**INFORMATION SUPPLIED**
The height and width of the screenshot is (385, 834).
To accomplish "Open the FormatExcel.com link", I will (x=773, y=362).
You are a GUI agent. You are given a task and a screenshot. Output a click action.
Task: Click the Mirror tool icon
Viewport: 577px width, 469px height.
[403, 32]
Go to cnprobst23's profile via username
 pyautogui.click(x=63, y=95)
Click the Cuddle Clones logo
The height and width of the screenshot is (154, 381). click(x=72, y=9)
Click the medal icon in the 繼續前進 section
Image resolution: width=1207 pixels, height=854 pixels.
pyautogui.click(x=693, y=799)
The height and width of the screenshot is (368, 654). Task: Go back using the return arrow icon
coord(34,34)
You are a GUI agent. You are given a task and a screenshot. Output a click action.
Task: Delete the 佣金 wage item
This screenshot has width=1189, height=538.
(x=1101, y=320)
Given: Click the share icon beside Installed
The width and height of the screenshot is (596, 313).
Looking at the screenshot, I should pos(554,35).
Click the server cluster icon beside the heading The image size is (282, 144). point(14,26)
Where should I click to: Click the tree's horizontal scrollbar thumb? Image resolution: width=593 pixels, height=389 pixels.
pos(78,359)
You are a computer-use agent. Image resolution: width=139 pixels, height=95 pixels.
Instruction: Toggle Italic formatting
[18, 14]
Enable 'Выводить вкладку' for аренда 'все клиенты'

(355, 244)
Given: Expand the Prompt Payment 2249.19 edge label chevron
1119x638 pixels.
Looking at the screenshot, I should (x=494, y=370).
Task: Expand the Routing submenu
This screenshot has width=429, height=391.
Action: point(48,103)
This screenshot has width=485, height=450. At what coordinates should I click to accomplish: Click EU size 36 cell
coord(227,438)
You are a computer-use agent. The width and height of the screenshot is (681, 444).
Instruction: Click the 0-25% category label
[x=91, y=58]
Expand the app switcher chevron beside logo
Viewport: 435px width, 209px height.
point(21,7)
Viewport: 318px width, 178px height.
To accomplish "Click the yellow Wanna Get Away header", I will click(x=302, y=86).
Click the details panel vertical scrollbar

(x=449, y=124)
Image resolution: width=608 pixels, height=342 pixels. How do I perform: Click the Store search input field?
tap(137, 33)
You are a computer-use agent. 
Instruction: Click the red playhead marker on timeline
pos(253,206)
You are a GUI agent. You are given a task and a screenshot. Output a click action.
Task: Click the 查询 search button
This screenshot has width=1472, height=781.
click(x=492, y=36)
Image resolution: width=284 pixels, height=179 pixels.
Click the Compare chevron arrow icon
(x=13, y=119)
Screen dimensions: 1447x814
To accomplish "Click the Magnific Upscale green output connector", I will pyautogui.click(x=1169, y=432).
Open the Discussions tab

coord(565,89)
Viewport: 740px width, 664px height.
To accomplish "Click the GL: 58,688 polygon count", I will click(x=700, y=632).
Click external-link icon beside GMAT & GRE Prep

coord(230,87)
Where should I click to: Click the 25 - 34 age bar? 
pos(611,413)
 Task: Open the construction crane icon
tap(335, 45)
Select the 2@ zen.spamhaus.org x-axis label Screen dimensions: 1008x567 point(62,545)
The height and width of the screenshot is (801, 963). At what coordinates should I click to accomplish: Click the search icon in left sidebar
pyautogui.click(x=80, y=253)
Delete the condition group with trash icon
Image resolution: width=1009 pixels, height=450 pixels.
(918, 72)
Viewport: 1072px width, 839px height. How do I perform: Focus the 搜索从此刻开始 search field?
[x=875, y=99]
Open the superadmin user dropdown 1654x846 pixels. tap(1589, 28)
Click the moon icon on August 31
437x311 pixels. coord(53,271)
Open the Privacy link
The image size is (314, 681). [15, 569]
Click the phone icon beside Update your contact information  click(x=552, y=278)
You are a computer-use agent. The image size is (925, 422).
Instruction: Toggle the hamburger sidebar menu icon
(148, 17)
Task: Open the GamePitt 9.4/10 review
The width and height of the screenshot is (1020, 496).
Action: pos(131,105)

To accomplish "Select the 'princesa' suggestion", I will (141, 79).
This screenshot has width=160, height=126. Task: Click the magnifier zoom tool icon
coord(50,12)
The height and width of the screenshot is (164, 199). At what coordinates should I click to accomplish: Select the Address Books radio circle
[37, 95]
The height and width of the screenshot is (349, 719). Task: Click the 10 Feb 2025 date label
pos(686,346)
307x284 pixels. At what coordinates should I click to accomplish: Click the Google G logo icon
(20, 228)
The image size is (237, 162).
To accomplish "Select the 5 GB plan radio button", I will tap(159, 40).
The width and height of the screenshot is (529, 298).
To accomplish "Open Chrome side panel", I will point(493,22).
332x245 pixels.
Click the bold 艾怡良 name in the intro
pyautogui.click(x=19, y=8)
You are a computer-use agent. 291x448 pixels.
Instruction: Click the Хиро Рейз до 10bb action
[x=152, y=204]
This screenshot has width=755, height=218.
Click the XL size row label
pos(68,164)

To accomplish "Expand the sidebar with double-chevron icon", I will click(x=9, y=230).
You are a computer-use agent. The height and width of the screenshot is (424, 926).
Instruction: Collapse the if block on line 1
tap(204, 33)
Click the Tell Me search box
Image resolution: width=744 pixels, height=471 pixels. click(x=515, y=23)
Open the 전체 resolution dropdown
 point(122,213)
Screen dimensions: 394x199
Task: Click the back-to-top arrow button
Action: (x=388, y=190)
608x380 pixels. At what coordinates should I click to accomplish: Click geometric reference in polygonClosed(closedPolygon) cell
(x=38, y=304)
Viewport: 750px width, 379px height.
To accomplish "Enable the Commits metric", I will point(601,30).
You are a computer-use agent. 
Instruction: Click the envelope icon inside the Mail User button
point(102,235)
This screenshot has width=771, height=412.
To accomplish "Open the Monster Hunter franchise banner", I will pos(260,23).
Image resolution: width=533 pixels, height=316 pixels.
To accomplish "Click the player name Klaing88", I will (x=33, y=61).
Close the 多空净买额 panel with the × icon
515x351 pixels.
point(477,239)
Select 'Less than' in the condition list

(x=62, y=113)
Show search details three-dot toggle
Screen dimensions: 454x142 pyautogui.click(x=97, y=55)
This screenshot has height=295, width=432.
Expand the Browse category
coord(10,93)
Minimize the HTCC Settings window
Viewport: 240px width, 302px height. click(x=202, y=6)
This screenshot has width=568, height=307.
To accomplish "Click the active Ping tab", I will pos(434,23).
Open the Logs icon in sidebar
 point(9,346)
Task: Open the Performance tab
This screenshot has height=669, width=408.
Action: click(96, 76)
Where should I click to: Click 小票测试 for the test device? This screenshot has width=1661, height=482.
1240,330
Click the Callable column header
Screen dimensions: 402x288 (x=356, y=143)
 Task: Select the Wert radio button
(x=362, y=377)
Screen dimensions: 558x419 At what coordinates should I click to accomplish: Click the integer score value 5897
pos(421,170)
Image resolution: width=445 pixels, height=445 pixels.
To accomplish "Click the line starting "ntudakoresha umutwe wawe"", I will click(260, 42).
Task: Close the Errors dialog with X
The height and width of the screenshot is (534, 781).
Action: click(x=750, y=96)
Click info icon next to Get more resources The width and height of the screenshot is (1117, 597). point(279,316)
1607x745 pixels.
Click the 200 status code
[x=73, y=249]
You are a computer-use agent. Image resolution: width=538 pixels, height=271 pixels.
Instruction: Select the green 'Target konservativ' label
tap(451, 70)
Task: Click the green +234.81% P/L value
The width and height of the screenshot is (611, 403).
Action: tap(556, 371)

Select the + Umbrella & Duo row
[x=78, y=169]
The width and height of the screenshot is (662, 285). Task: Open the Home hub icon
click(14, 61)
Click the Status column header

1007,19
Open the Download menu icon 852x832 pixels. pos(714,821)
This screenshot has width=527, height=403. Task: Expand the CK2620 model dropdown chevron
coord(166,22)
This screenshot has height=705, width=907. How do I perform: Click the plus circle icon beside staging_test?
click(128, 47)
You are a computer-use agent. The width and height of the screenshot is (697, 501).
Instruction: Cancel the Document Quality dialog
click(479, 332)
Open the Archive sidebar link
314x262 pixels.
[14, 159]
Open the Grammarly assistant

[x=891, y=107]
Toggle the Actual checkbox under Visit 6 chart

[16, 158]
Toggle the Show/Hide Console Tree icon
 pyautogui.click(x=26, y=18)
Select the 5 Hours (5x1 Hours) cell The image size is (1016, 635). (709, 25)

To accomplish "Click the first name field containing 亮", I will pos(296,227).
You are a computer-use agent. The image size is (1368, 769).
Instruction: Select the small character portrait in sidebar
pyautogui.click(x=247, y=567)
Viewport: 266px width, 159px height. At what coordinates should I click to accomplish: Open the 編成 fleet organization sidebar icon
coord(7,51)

**TASK DESCRIPTION**
Could you repeat exactly the lines in the listing above from the one with "Task: Select the Wert radio button" down to the one with "Task: Close the Errors dialog with X"? Include both of those lines.

**RESPONSE**
 Task: Select the Wert radio button
(x=362, y=377)
Screen dimensions: 558x419 At what coordinates should I click to accomplish: Click the integer score value 5897
pos(421,170)
Image resolution: width=445 pixels, height=445 pixels.
To accomplish "Click the line starting "ntudakoresha umutwe wawe"", I will click(260, 42).
Task: Close the Errors dialog with X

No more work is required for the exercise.